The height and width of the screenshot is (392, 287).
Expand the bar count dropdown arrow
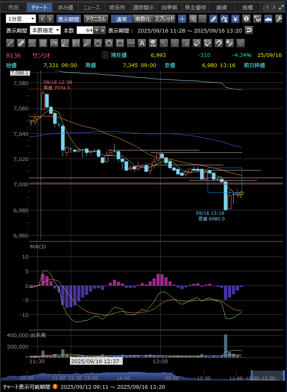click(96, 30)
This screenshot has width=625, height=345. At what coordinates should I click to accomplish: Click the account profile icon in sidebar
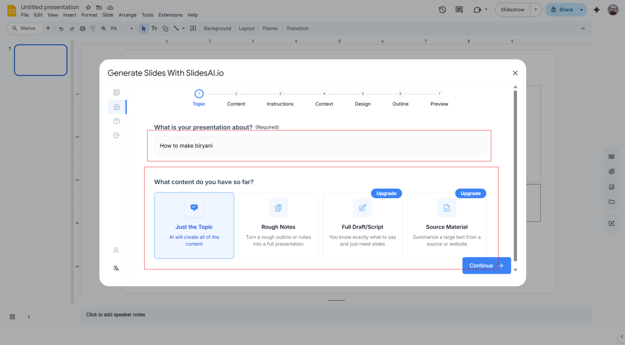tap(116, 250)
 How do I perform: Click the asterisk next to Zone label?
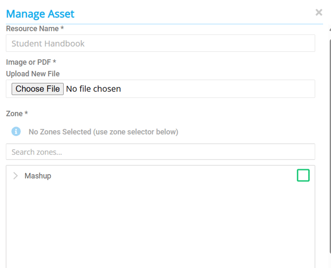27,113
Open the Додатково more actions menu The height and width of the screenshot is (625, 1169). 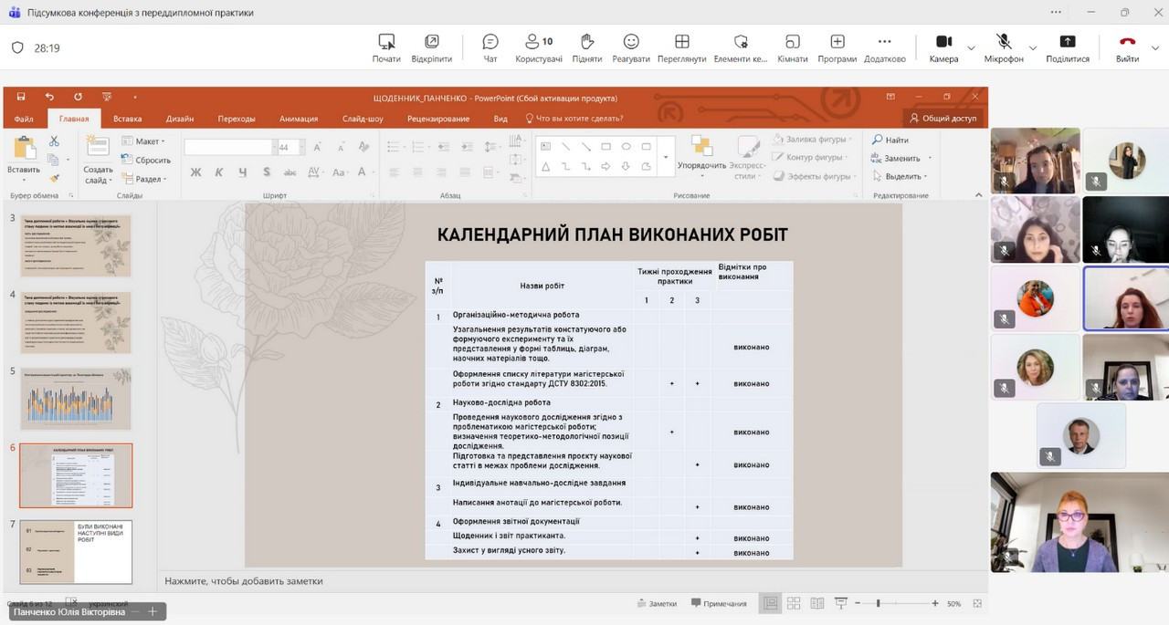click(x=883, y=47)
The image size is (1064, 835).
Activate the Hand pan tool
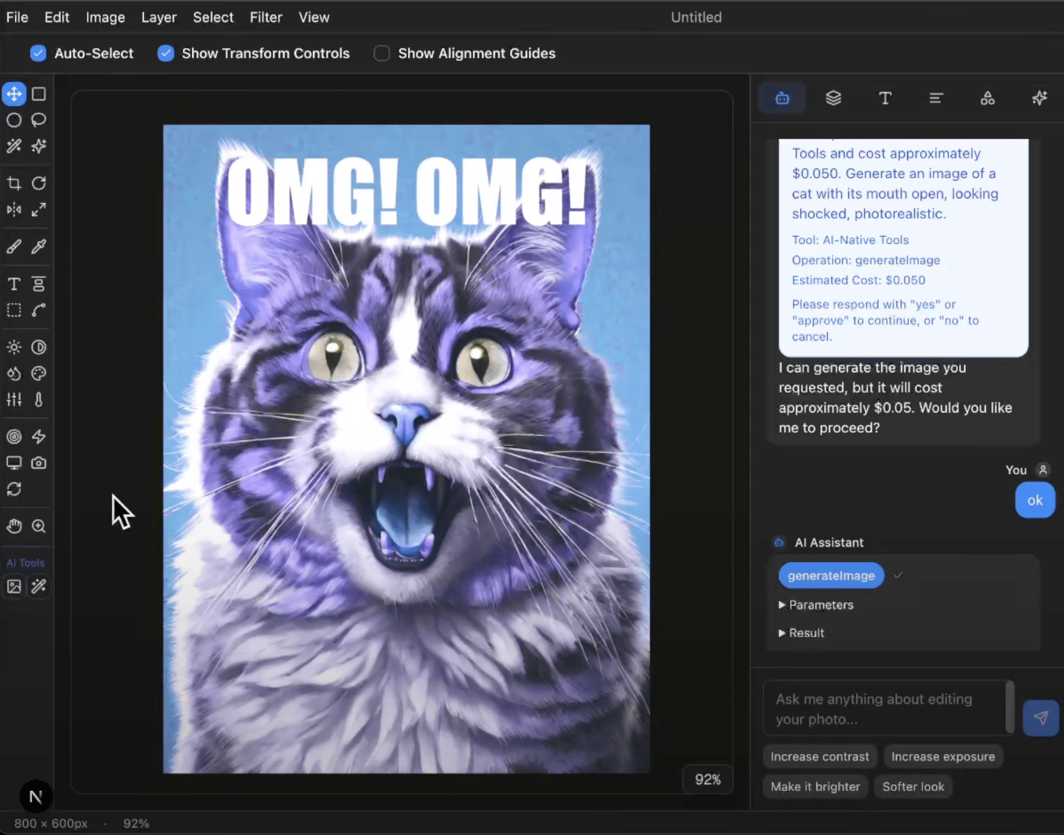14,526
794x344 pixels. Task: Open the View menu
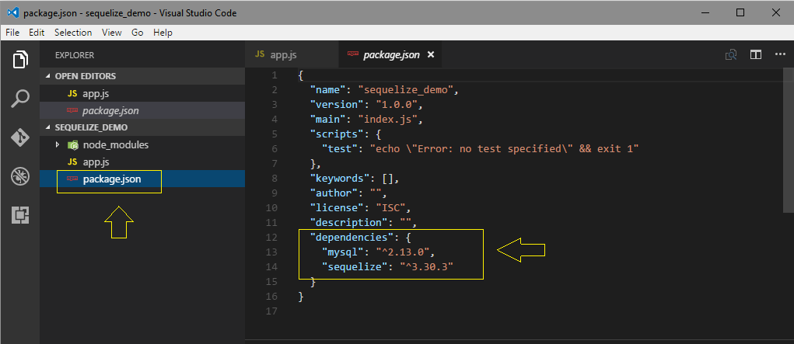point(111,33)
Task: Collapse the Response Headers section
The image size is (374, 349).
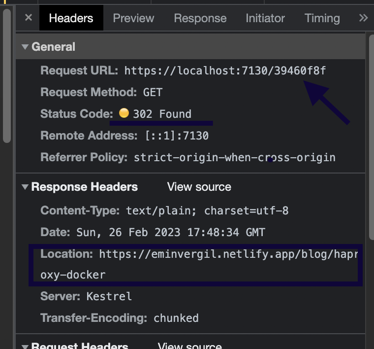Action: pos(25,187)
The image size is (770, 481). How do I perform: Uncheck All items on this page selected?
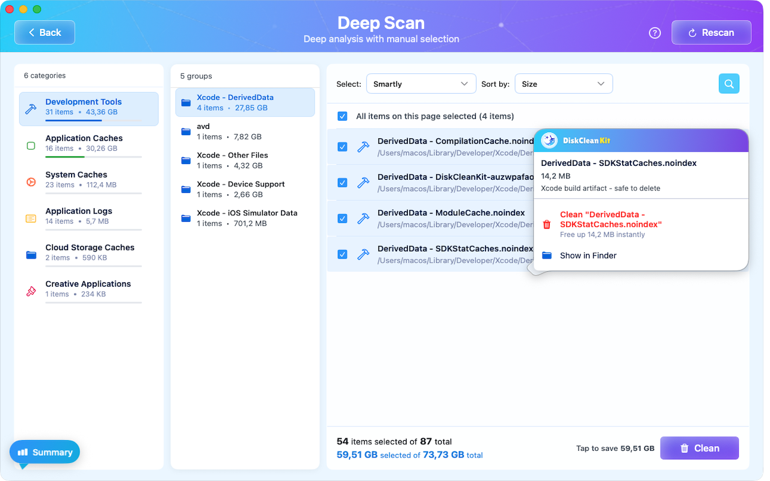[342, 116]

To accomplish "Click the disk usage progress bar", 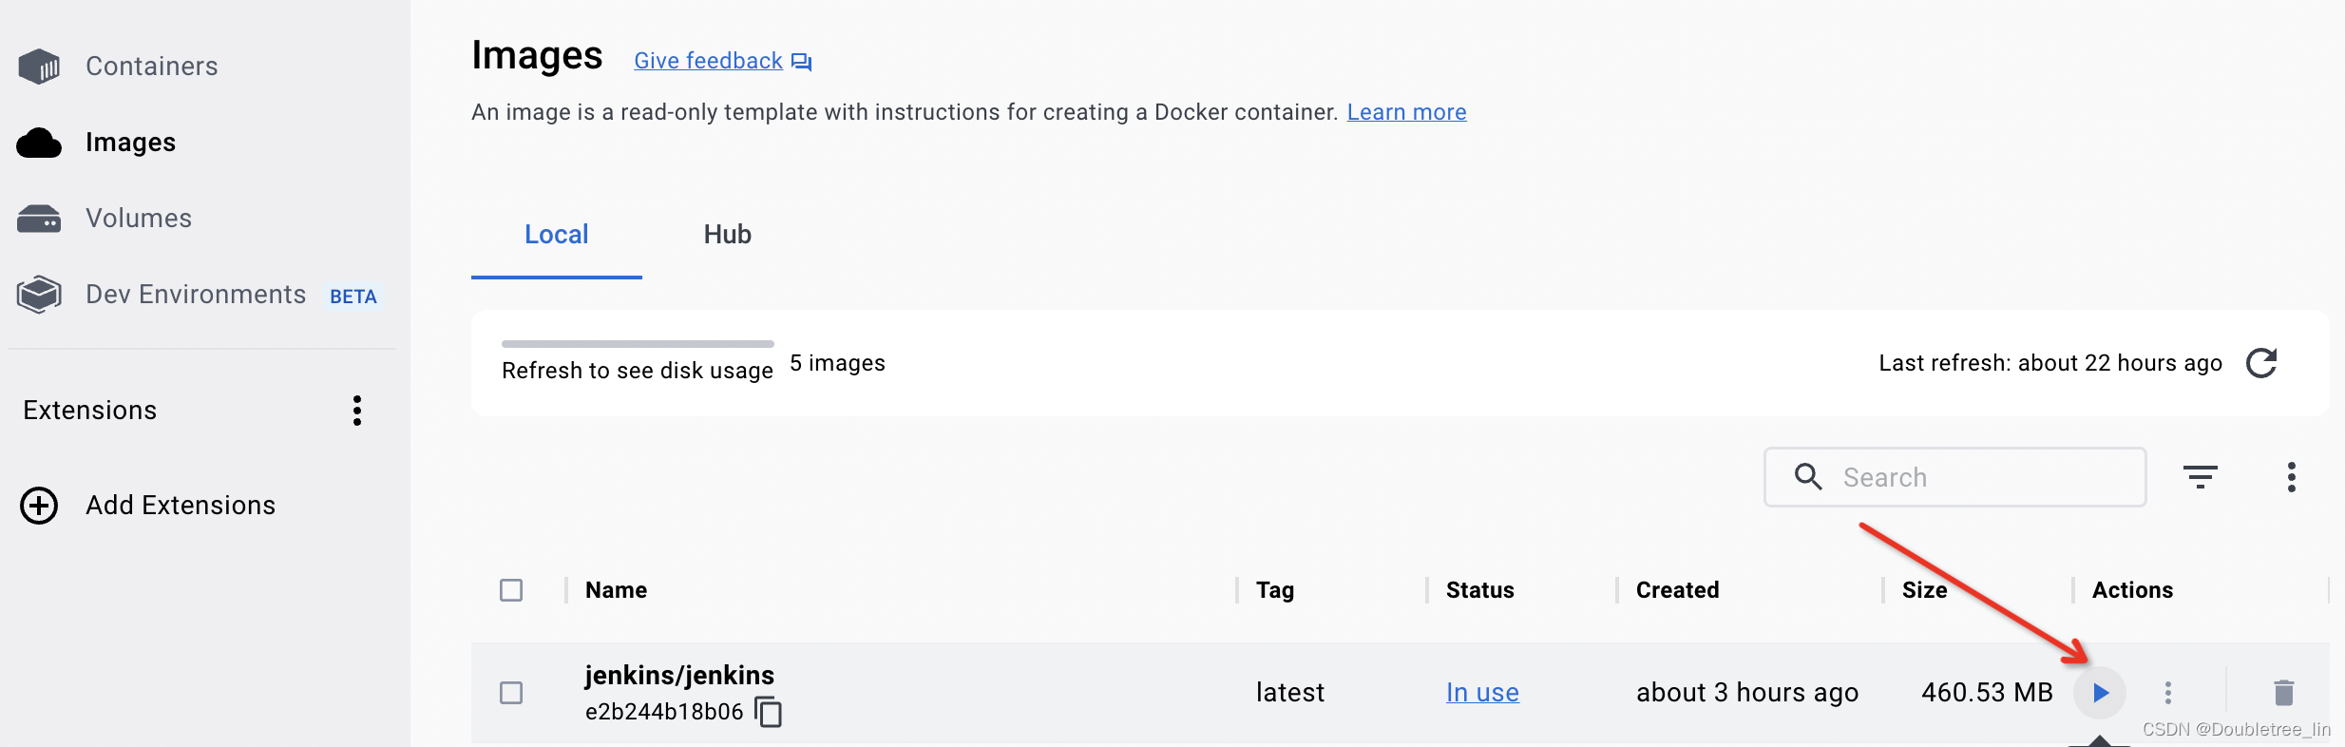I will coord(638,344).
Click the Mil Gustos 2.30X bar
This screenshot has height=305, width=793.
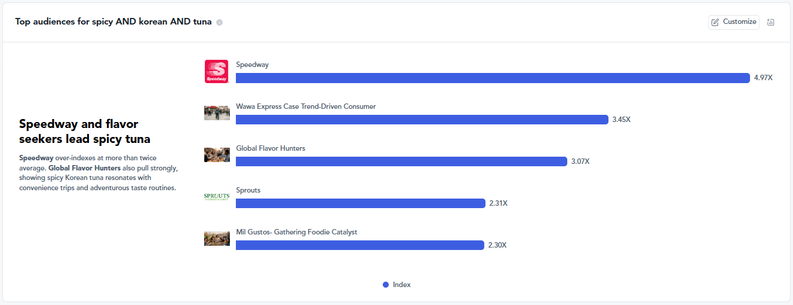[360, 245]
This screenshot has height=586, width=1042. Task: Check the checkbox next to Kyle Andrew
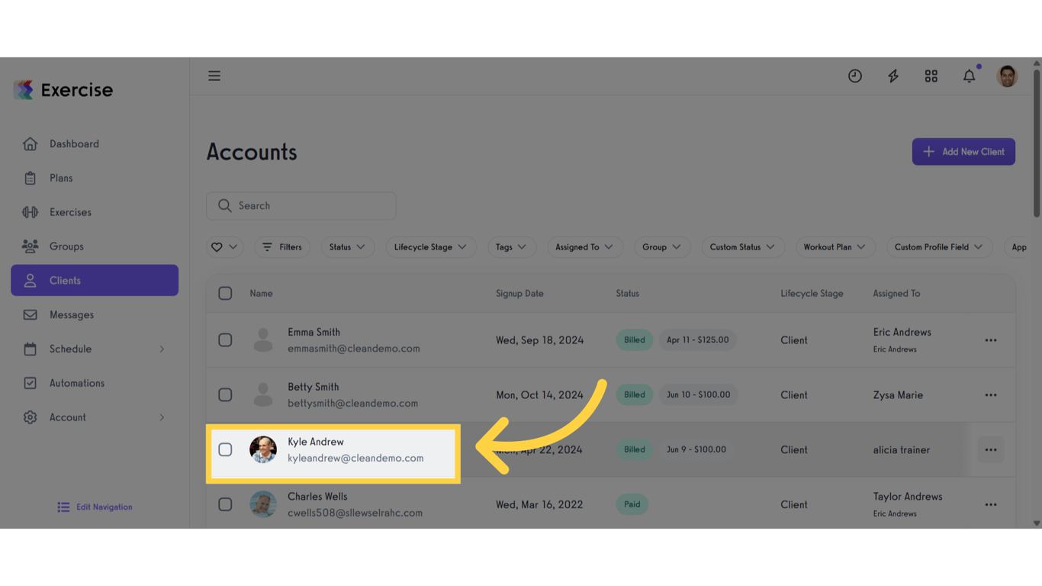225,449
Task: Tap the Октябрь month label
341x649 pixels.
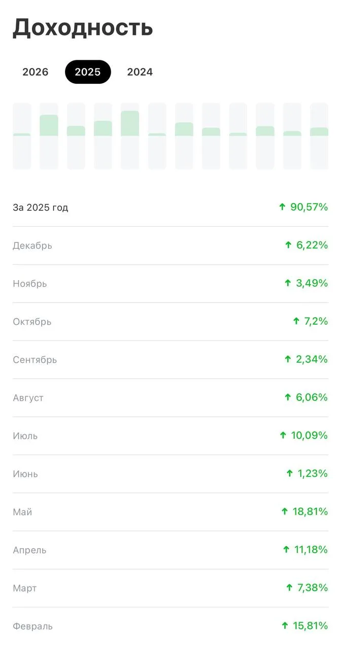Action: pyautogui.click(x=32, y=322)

========

- _WHAT TO DO_: Leave out the pictures, and extract exactly the lines from the one with "Click the Mil Gustos 2.30X bar" through the end of the records, both ends included.

- _RESPONSE AREA_:
Click the Mil Gustos 2.30X bar
This screenshot has height=305, width=793.
[360, 245]
This screenshot has height=586, width=1042. Task: Check the checkbox next to Kyle Andrew
225,449
Task: Tap the Октябрь month label
341x649 pixels.
Action: pyautogui.click(x=32, y=322)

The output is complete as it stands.